- [Available data]
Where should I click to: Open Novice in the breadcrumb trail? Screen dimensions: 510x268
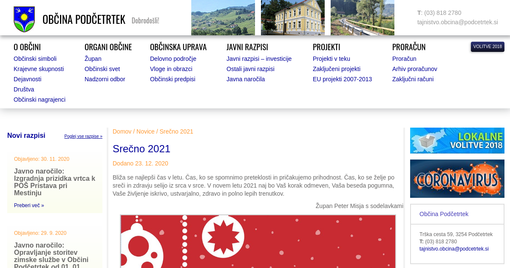(x=145, y=131)
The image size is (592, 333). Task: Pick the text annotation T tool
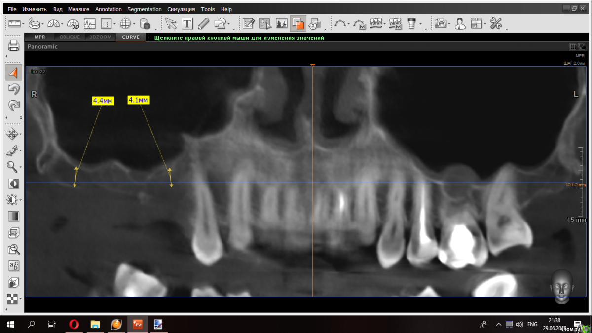click(x=187, y=23)
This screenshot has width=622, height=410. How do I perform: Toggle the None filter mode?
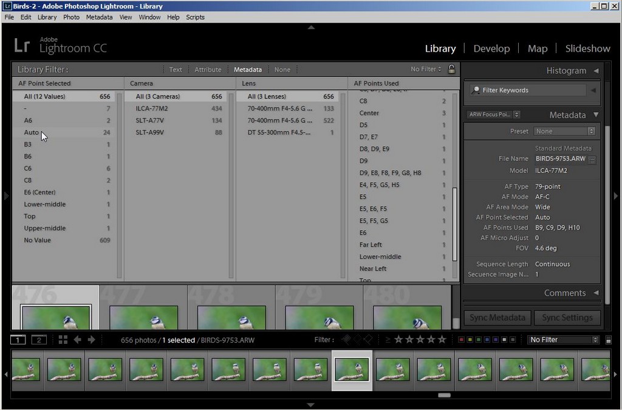click(282, 69)
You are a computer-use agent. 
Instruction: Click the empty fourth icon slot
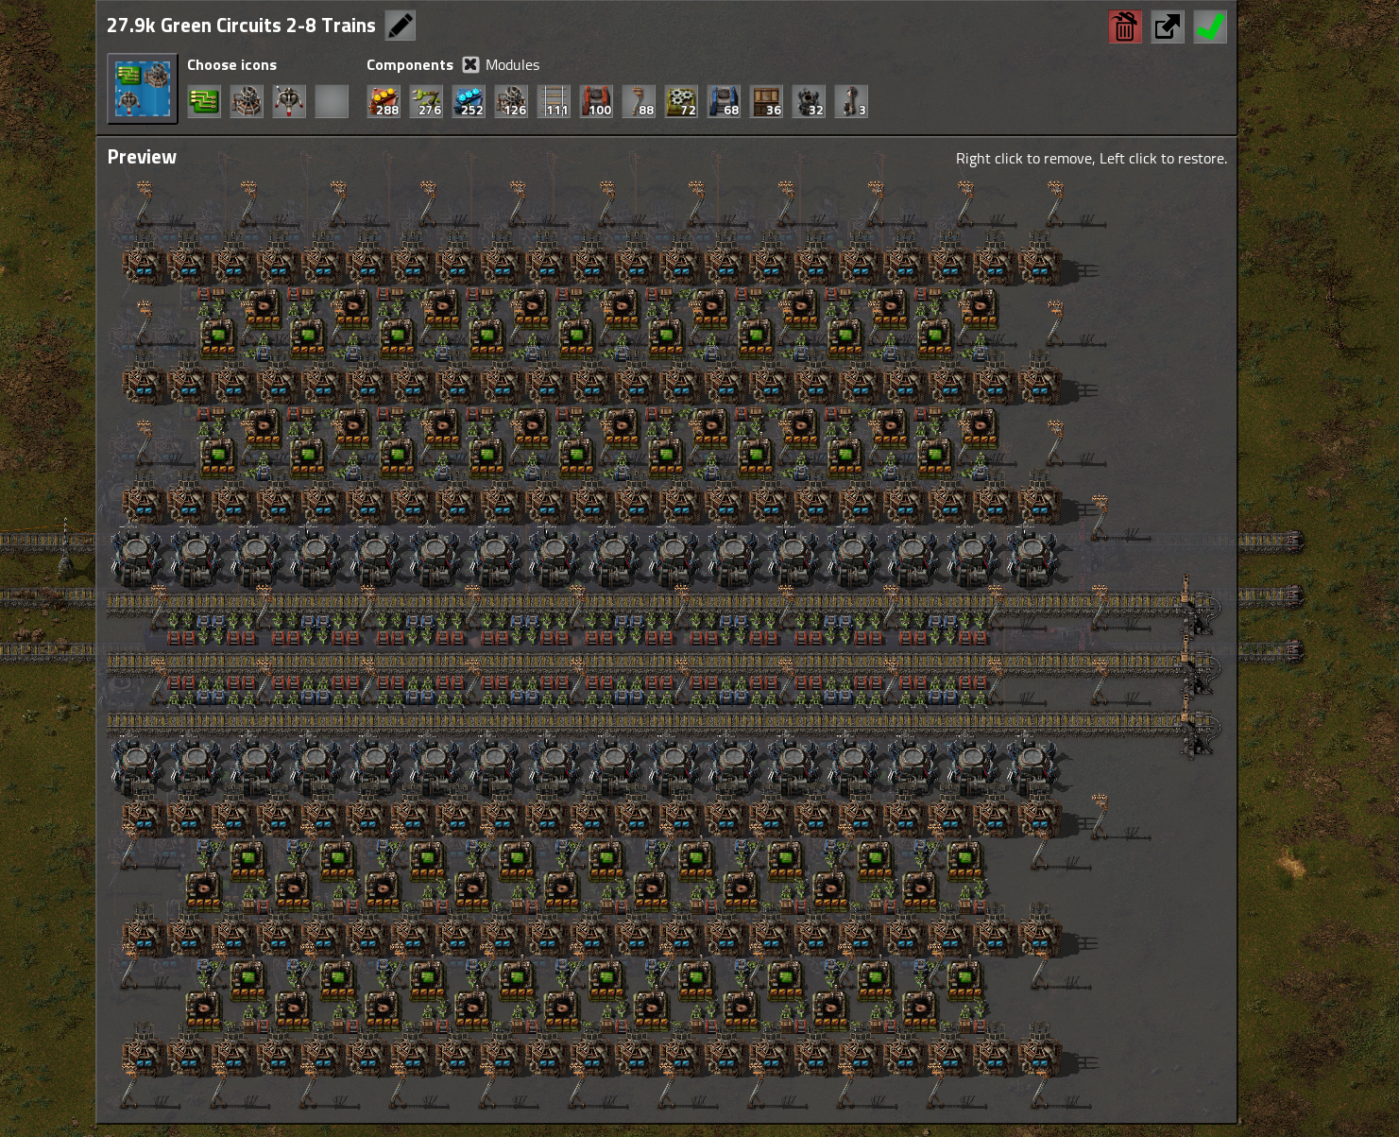(332, 101)
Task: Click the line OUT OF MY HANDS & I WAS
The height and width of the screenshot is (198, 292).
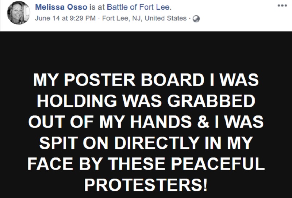Action: (146, 122)
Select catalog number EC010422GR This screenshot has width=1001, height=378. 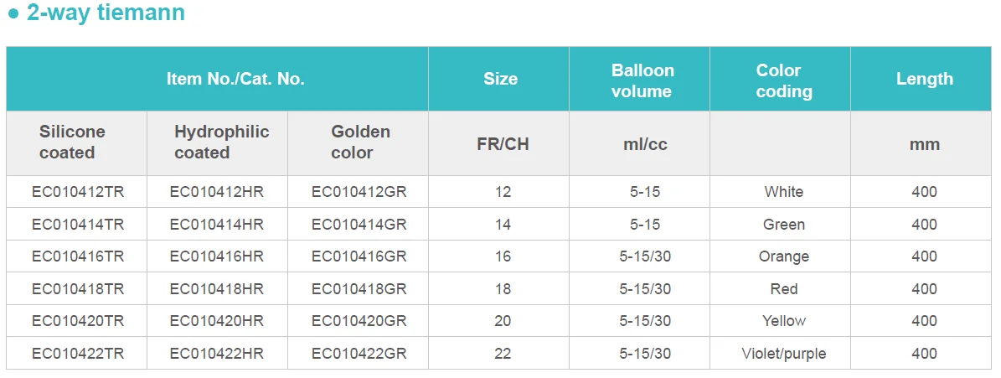click(x=359, y=354)
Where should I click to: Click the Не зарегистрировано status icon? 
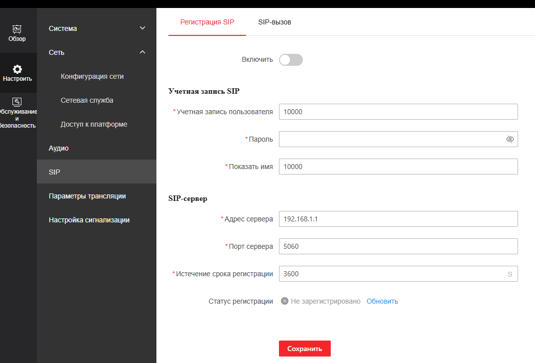click(284, 301)
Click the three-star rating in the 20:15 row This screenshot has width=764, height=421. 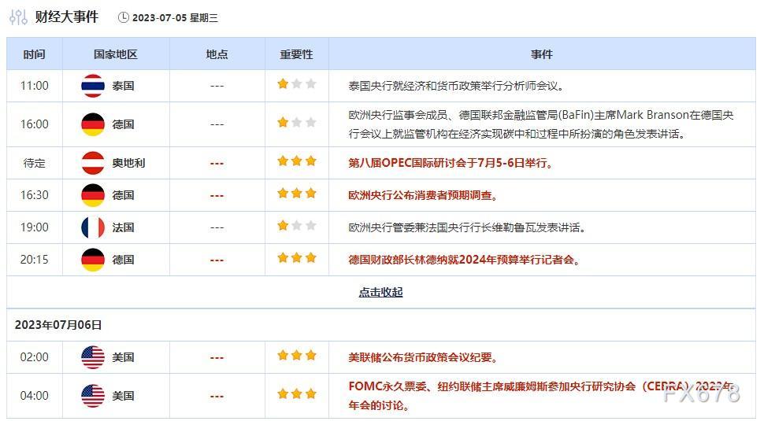[x=296, y=258]
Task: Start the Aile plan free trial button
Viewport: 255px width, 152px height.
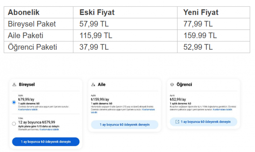Action: 125,125
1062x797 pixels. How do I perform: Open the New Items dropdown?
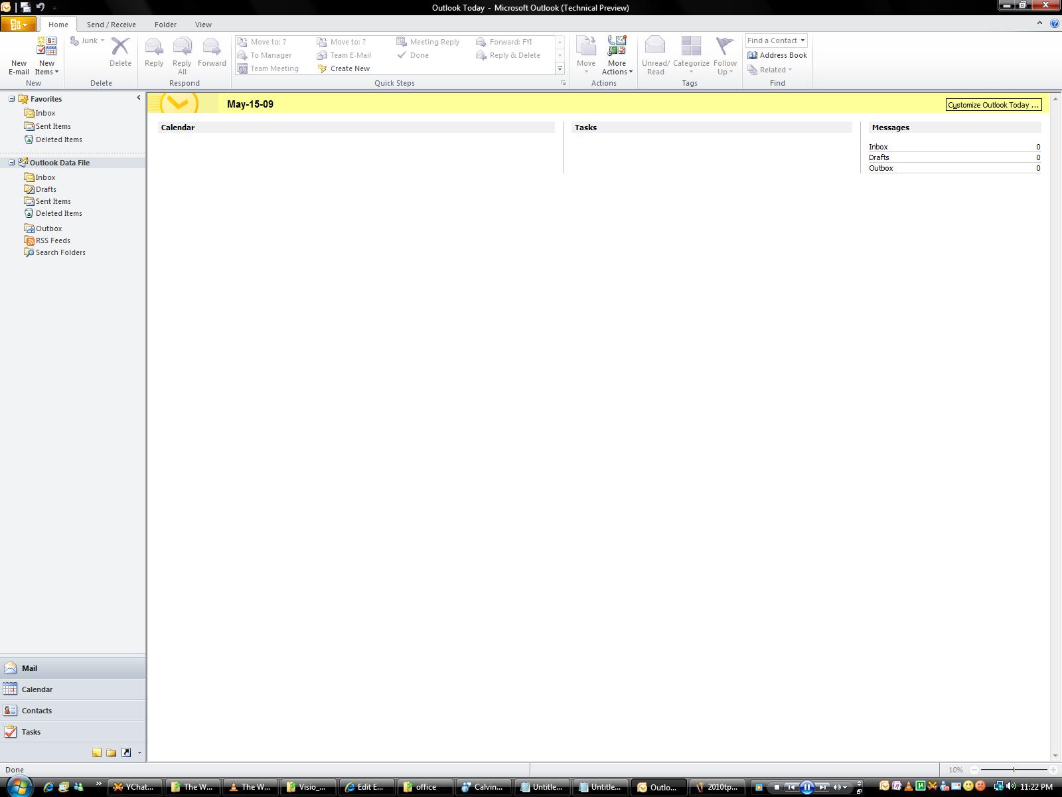[46, 68]
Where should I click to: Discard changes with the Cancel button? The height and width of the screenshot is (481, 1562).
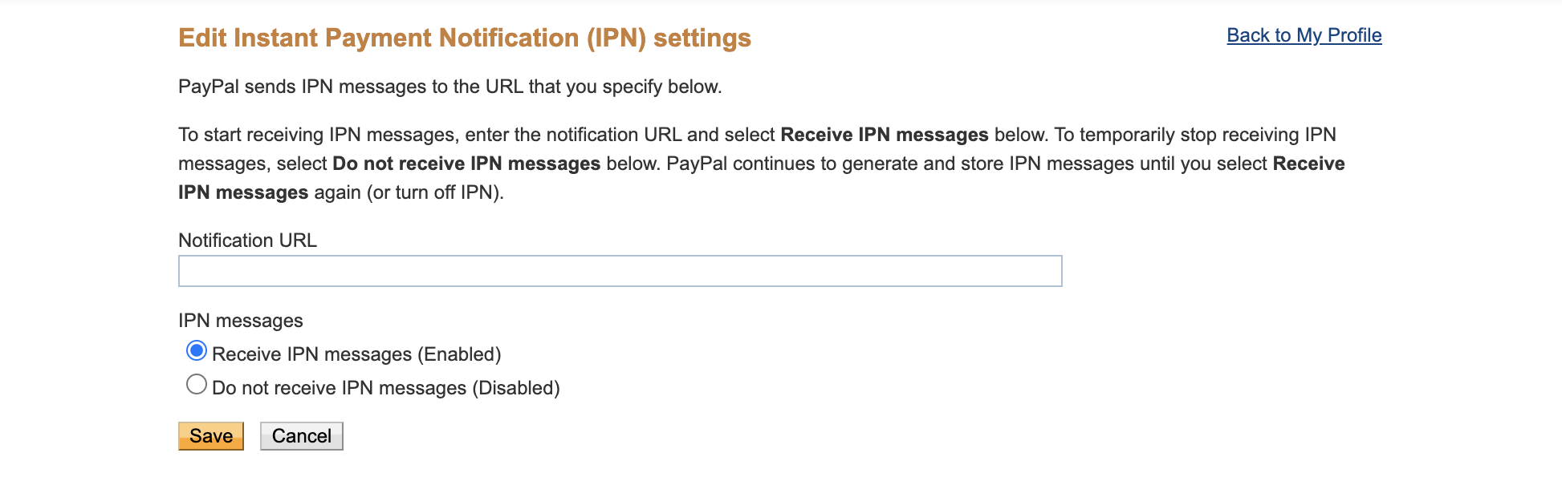(302, 436)
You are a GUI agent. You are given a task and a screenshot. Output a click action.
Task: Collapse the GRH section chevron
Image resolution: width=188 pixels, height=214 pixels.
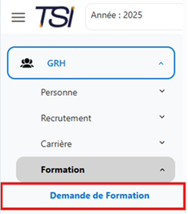tap(161, 63)
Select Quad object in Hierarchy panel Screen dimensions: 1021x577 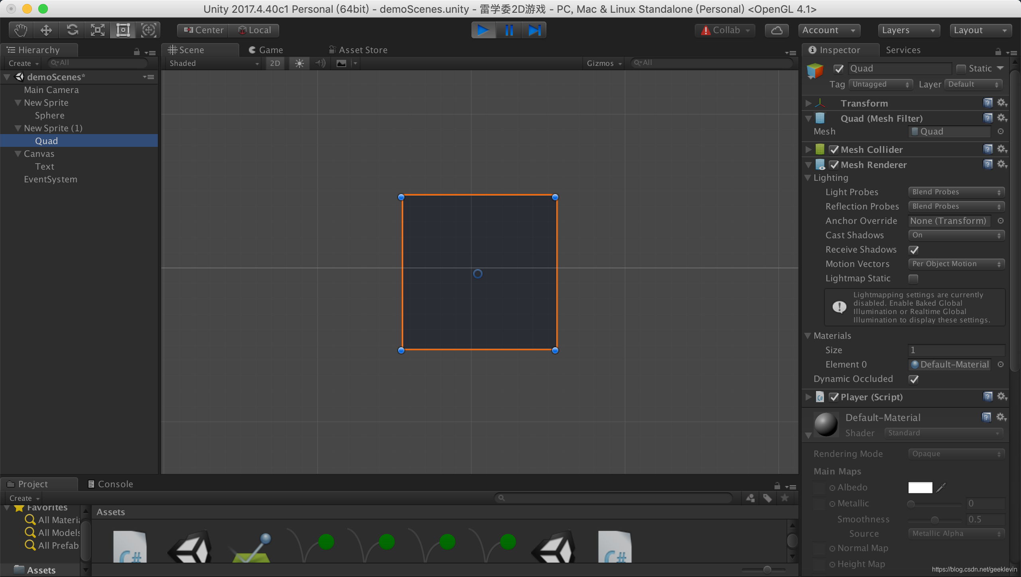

- [Task goal] Copy the lines that hold the word "agent". Take them from the records above.

- [Task solution]
You are a computer-use agent. 
You are a GUI agent. You are given a task and a screenshot. Output a click action.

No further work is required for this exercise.